Top of RECORDED DATA

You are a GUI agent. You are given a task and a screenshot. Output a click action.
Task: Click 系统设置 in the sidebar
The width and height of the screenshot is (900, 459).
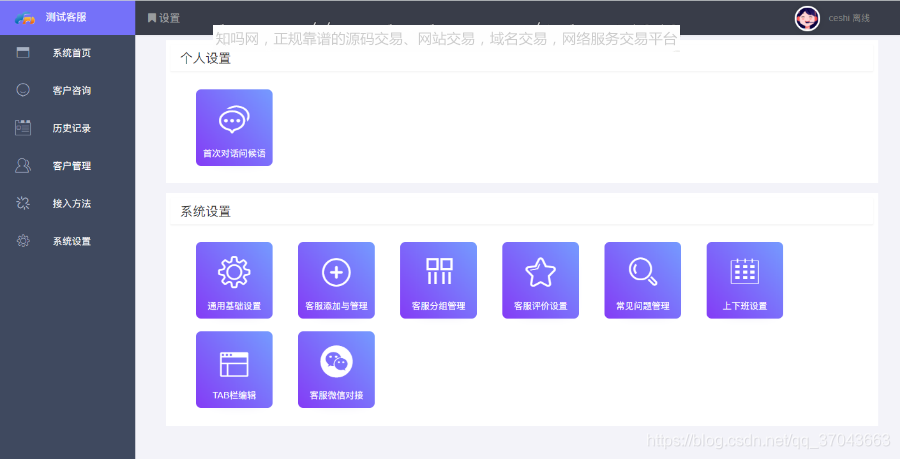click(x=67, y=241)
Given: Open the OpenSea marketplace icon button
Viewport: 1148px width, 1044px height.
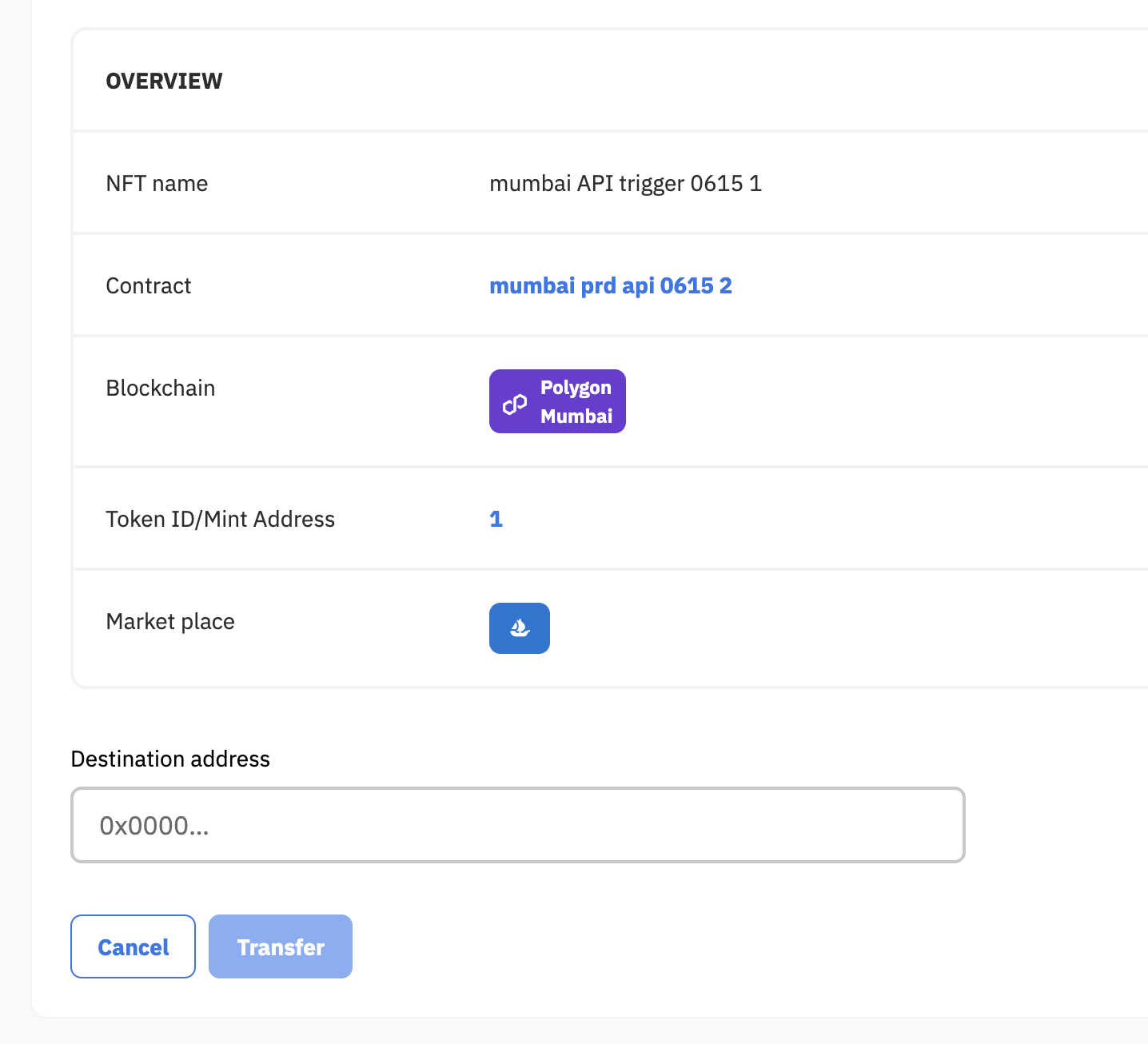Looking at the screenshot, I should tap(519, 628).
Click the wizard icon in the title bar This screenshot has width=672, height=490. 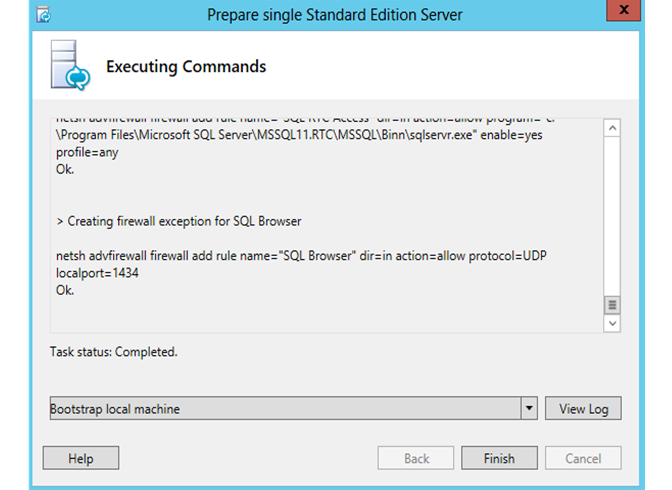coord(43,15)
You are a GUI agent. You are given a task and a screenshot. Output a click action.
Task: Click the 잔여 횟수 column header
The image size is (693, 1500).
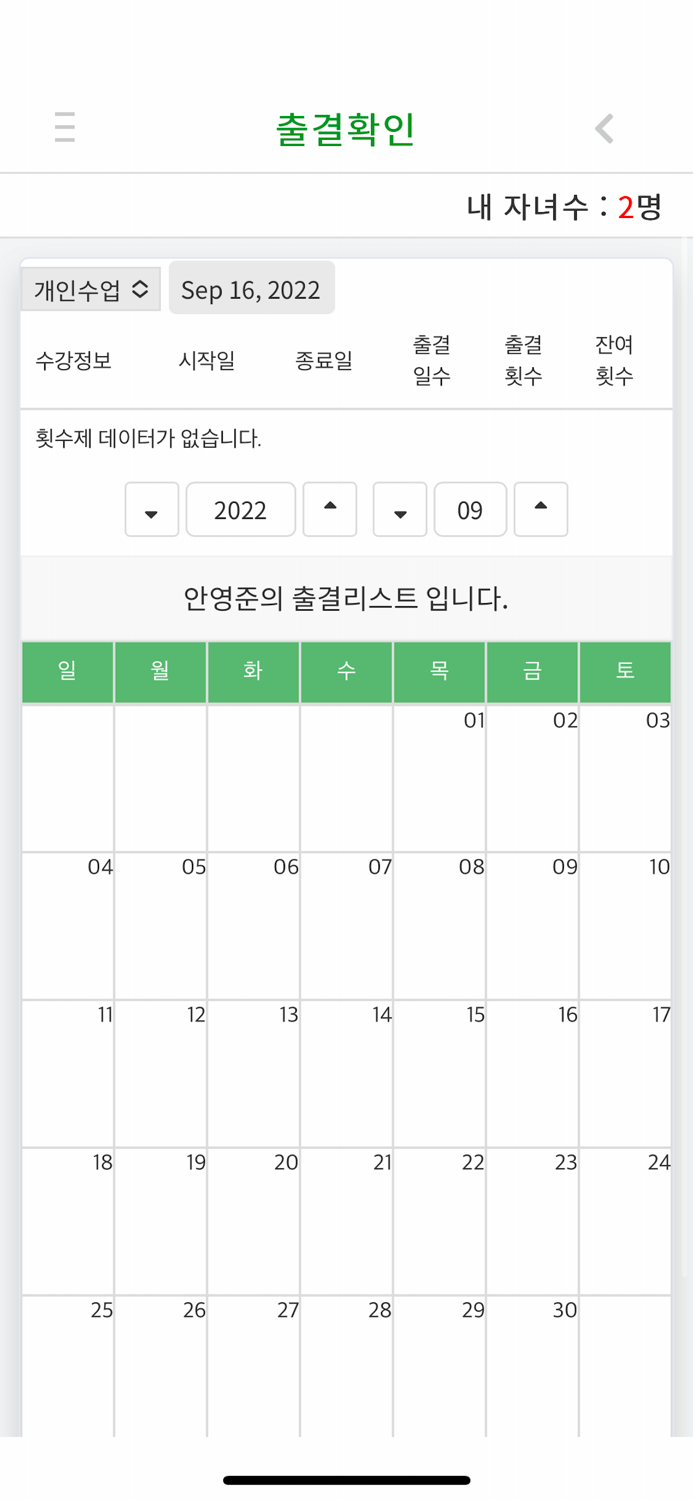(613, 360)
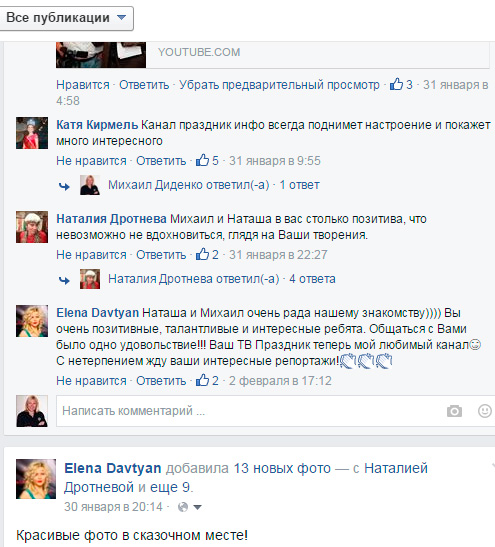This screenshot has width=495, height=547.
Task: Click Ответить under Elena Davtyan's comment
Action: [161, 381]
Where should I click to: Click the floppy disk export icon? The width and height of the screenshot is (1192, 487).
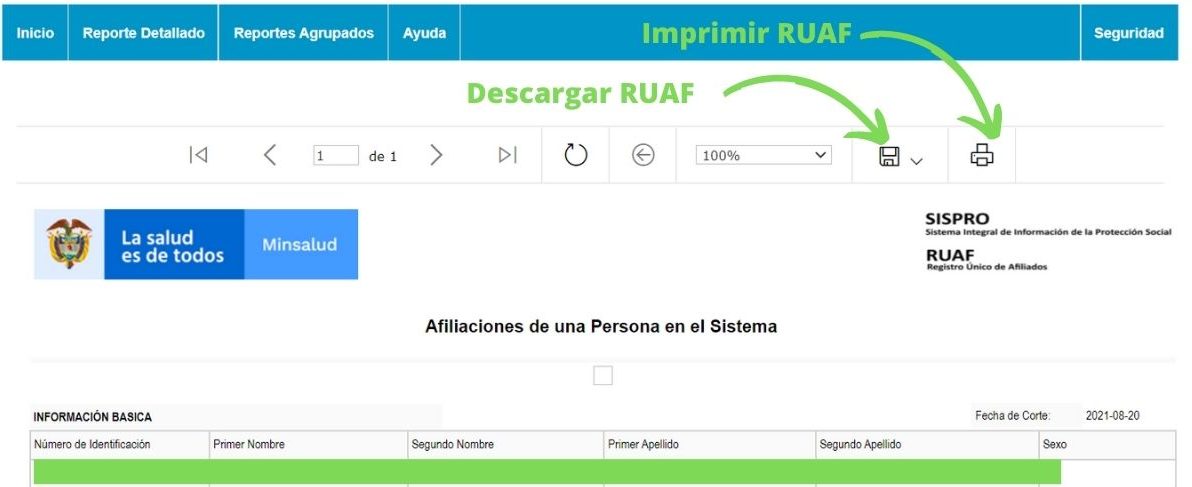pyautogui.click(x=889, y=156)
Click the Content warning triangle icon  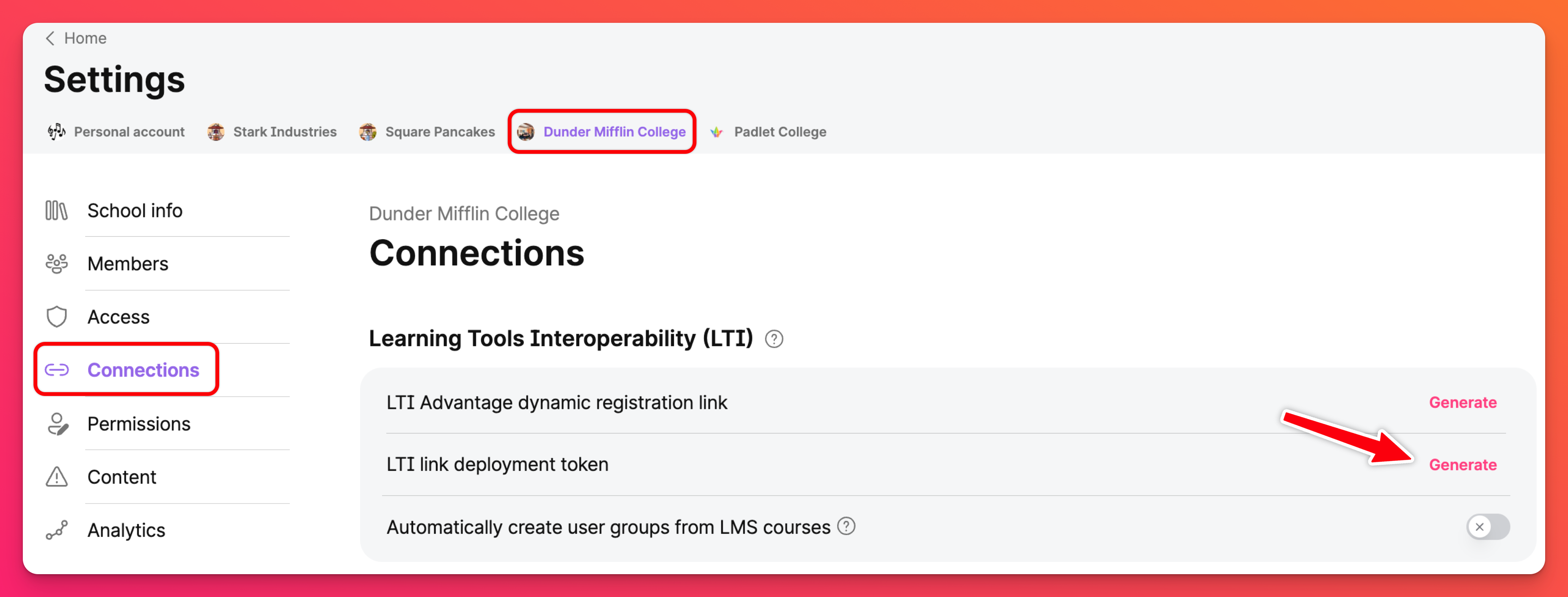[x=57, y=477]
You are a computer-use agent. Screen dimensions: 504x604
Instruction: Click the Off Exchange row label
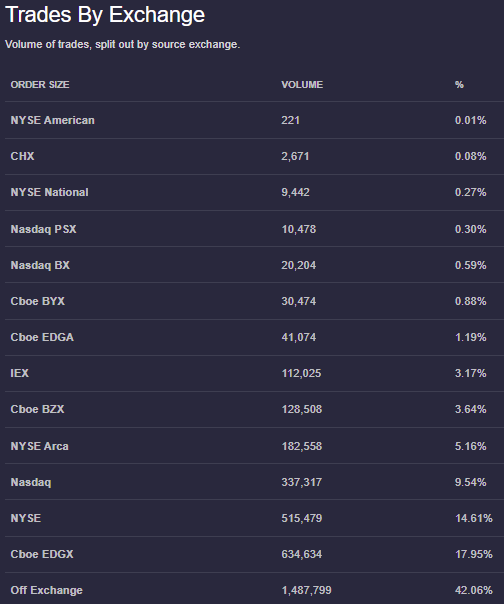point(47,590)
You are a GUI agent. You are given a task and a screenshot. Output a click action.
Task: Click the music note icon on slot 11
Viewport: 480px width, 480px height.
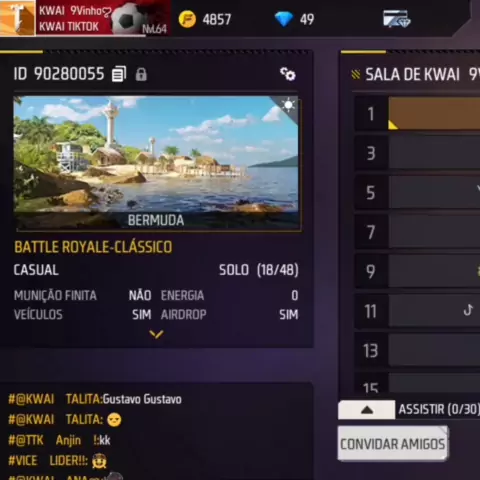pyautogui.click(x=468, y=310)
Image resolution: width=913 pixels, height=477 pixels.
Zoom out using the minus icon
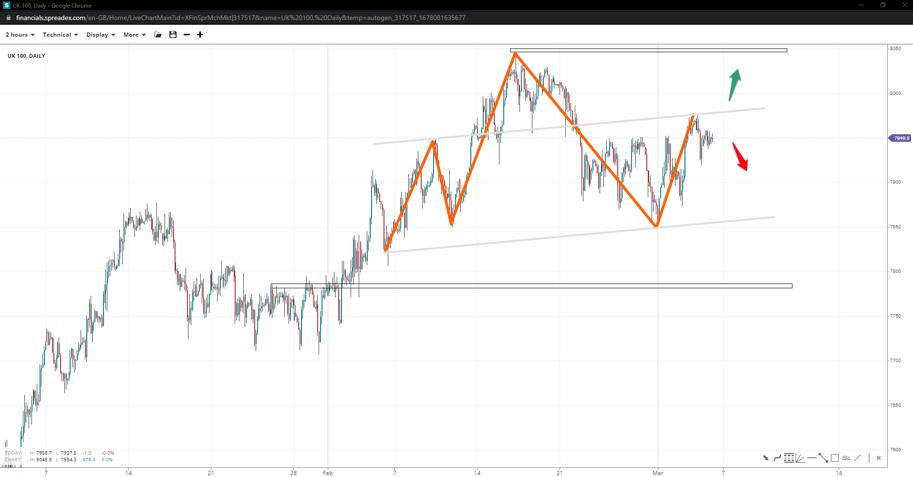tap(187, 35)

Bottom of RECORDED DATA

## PROMPT
Without any pictures, please write out the lines from the one containing "Task: Click the music note icon on slot 11" through the final line of the data, exactly and inclusive of both ends.

## RESULT OF THIS EXERCISE
Task: Click the music note icon on slot 11
Viewport: 480px width, 480px height.
pyautogui.click(x=468, y=310)
Image resolution: width=913 pixels, height=477 pixels.
Zoom out using the minus icon
tap(187, 35)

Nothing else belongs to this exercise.